Six Title Themes in Search of a Movie
 I. Dance Overture from the film Wild Nights in Toronto
 II. Waltz from the film The Raincoats of Dijon
 III. Serenade from the film Angelus for an Angel
 IV. March from the film The Bridge on the River Platte
 V. Nocturne from the film The Black Marigold
 VI. Sirius Finale from the film Voyage to the Dog Star
The composer has provided the following additional notes for this work.
“The film composer must be able to write music in a variety of styles and provide scores appropriate to many different cultures and historical periods. In between assignments and by way of maintaining a backlog of potential themes, he or she will sometimes develop musical ideas for films which have not yet been made or even conceived, and it is in this spirit that I wrote some thematic material that I hoped might one day find a home. As it turns out, home for this music is the present suite, and I have indulged in the luxury of inventing whimsical film titles and plot suggestions.
The Dance Overture is intended to introduce a film musical in the Broadway tradition of the ’30s and ’40s. Major and minor keys are freely intermingled, and the middle section is a triple dance break that presents a rumba, a bolero and a tap dance.
The Waltz reflects a Parisian ambiance that almost invariably includes the sound of a bal musette accordion.
The Serenade features a set of tubular bells, an instrument not often heard in concert except at the culmination of works like the Mahler symphonies. Here the use is more wistful.
The March actually derives from a score I wrote for the silent film, What Price Glory. That story was set in World War I, but the music is equally appropriate for a World War II setting.

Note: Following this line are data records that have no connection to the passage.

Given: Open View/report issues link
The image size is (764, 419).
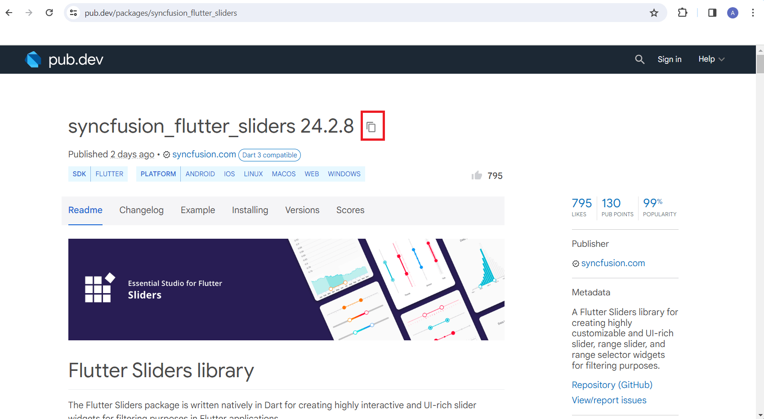Looking at the screenshot, I should (609, 400).
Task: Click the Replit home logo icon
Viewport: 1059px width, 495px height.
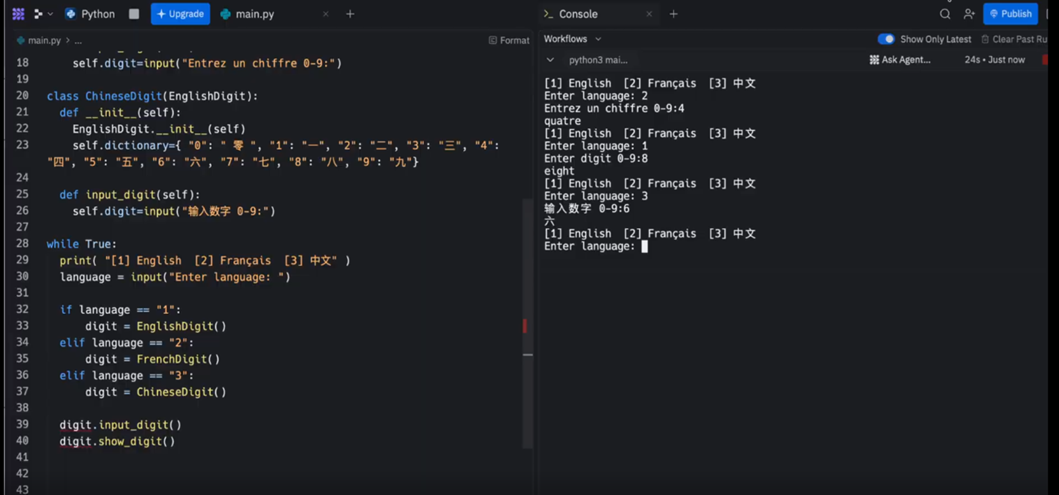Action: (18, 14)
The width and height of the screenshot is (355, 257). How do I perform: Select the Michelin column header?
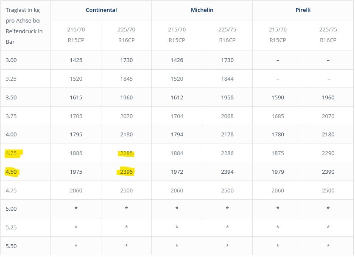tap(202, 10)
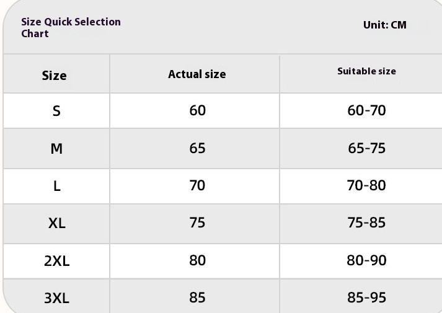This screenshot has width=442, height=313.
Task: Select the 60-70 suitable size cell
Action: 366,111
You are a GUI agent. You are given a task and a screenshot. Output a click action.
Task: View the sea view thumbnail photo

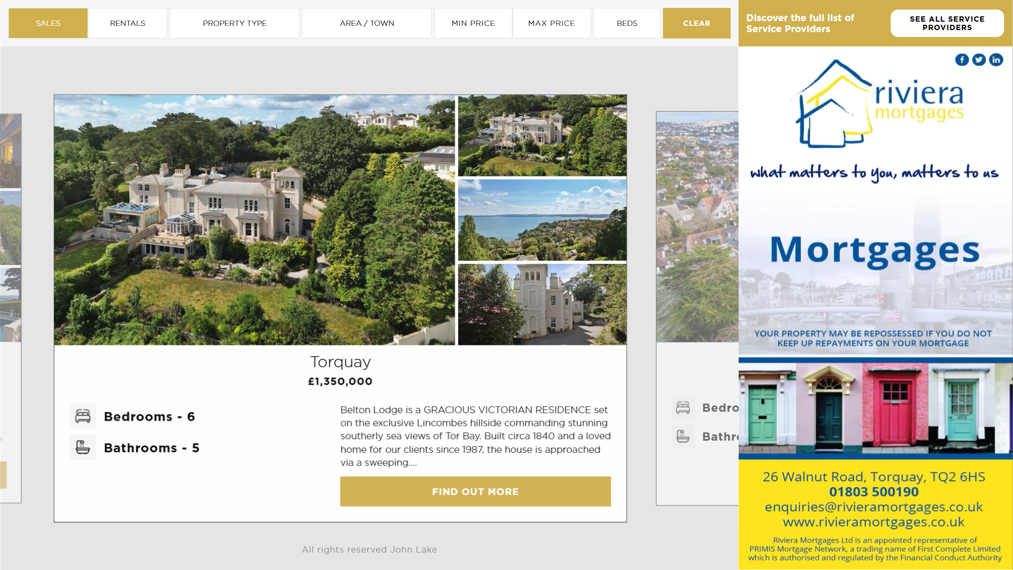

The Nocturne, featuring piano and alto sax, has the film noir feeling of a Manhattan nightclub sometime after midnight.
The Sirius Finale begins with a space launch which leads to a triumphal march when the craft clears the pad successfully. A broad lyric theme suggests the beauty of outer space, though there is a temporary interruption when a malfunction occurs. The voice of a Siren lures the spacecraft too close to the fiery surface of Sirius, and the voyagers barely avoid destruction. With the ship once again under control, the lyric theme returns, now joined by the Siren Song, and the expedition moves to a grand conclusion.”
The typical William Perry orchestra and the brilliant orchestrations of Robert Nowak typically call for three flutes (doubling piccolo), two oboes (2nd doubles English horn), two clarinets and bass clarinet, alto saxophone, two bassoons, four horns, three trumpets, three trombones, tuba, timpani, percussion, celesta, harp and strings. Unusual instruments are often called for, such as the Irish bodhran and the Acme Thunderer whistle in the Gemini Concerto; the anvil in The Gold Rush; and the accordion in Six Title Themes. Perry’s future projects include a Concerto for Ophicleide and Orchestra.